Inside the Sixers: Adjustments to starting lineup jump-starting the 76ers

Sixers guard Nick Young is averaging 17.8 points in his four starts. The 76ers won three of those games.
Sixers guard Nick Young is averaging 17.8 points in his four starts. The 76ers won three of those games. (MICHAEL PEREZ / Associated Press)
Posted: February 04, 2013

Give the 76ers coaches credit: The starting lineup was broken and it appears they may have taken the proper steps to fix it.

Following the team's eighth loss in 10 games, coach Doug Collins stood in a hallway of the BMO Bradley Center in Milwaukee on Jan. 22 and bemoaned yet another lethargic start.

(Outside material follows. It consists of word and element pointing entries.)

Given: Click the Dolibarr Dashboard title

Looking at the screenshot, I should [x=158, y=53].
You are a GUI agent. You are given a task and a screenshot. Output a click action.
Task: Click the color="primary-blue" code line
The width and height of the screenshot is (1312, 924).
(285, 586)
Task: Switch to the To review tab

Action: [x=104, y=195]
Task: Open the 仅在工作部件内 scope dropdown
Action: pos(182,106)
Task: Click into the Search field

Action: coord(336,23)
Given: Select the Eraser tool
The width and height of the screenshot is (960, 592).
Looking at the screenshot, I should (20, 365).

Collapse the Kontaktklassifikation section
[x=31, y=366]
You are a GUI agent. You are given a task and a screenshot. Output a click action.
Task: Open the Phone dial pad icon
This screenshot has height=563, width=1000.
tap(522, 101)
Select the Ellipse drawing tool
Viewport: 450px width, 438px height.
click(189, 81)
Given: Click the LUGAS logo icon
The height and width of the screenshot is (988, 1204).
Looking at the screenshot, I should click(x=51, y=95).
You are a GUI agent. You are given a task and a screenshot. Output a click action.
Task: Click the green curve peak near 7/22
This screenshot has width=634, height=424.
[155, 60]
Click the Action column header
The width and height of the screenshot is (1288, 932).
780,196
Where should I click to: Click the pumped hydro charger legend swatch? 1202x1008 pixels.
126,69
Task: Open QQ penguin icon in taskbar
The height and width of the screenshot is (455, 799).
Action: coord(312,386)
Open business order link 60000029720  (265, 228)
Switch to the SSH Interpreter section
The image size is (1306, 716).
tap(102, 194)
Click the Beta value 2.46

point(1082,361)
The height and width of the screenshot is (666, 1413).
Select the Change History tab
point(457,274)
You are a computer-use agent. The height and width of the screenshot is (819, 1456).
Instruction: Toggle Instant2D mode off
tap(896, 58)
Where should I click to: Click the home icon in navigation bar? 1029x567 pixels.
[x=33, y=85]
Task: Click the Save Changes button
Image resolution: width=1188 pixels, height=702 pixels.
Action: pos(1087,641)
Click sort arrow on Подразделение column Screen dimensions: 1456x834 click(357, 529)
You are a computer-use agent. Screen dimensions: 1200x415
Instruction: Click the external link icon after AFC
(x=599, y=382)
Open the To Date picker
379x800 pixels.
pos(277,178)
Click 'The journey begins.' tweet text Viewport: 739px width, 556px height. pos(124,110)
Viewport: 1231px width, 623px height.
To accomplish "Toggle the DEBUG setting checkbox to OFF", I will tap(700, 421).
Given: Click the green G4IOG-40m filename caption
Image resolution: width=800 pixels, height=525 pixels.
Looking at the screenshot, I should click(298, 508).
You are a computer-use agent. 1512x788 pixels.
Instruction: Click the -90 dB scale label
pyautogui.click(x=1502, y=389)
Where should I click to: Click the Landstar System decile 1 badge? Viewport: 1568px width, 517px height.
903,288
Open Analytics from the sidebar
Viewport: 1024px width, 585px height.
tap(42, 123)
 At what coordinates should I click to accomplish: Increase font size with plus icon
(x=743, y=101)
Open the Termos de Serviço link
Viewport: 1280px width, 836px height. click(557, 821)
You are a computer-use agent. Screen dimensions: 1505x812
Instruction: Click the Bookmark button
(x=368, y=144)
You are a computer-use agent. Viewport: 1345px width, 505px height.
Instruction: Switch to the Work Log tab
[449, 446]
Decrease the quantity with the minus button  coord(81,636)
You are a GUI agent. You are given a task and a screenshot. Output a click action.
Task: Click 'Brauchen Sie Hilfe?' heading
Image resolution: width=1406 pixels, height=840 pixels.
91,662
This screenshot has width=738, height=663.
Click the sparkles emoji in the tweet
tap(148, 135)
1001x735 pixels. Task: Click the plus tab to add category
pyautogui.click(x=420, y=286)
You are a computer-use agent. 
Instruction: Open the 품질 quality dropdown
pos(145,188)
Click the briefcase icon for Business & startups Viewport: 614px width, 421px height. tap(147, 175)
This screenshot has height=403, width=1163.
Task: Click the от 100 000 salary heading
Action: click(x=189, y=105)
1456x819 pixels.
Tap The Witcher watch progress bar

There was no recovering from a beginning that saw the 76ers make just two of their first 16 field goal tries.

Collins has come to refer to playing with this type of self-imposed handicap as "playing uphill." The Sixers were digging holes from which a herculean effort would be required just to get back in the game.

Collins recognized - and it is almost impossible to disagree with him - that the Sixers' two biggest problems have been horrendously slow starts and an inability to get to the free-throw line.

Fixing the free-throw problem is a topic for another day - it is more about mind-set and the willingness to attack the rim (think Allen Iverson and James Harden). But getting out to better starts is directly related to putting the right players on the floor at the right time.

And it appears that the insertion of Nick Young and Spencer Hawes, who figured to be key bench components, is the right move at the right time.

As they went more than two months without winning back-to-back games, from Nov. 30 to Feb. 1, the Sixers went 6-19. During that 27-game stretch, the Sixers led after the first quarter just six times and were tied just once heading into the second quarter. It was the same story at halftime: The Sixers led just six times at the break and were tied just once.

Collins went to Young and Hawes as starters in place of Jason Richardson (out the last six games with a knee injury) and Lavoy Allen in the last week, and the results have been promising.

In winning three of their last four games, the Sixers have led at the end of the first quarter and first half in all but one. In their loss to Memphis they blew a 17-point first-quarter lead because of shaky defense and a surreal shooting performance by the Grizzlies, who made 14 of 18 shots and scored 37 points in the second quarter.

Young scored 20 off the bench in that loss. But more important, his short memory - he shrugged off a benching and has averaged 17.8 points in four starts - has enabled the Sixers to be much more aggressive offensively at the start of games.

This situation will bear watching in the coming days, especially when Richardson returns. While Richardson, 32, has battled nagging injuries all season, it's hard to argue that at this stage in their careers Young is not a better fit in the starting lineup.

Richardson has started 827 of a possible 832 career games, and starting is all he knows.

But just as Collins has been forced to adjust to his new players, his new players might have to make adjustments as well if this team is going to have success.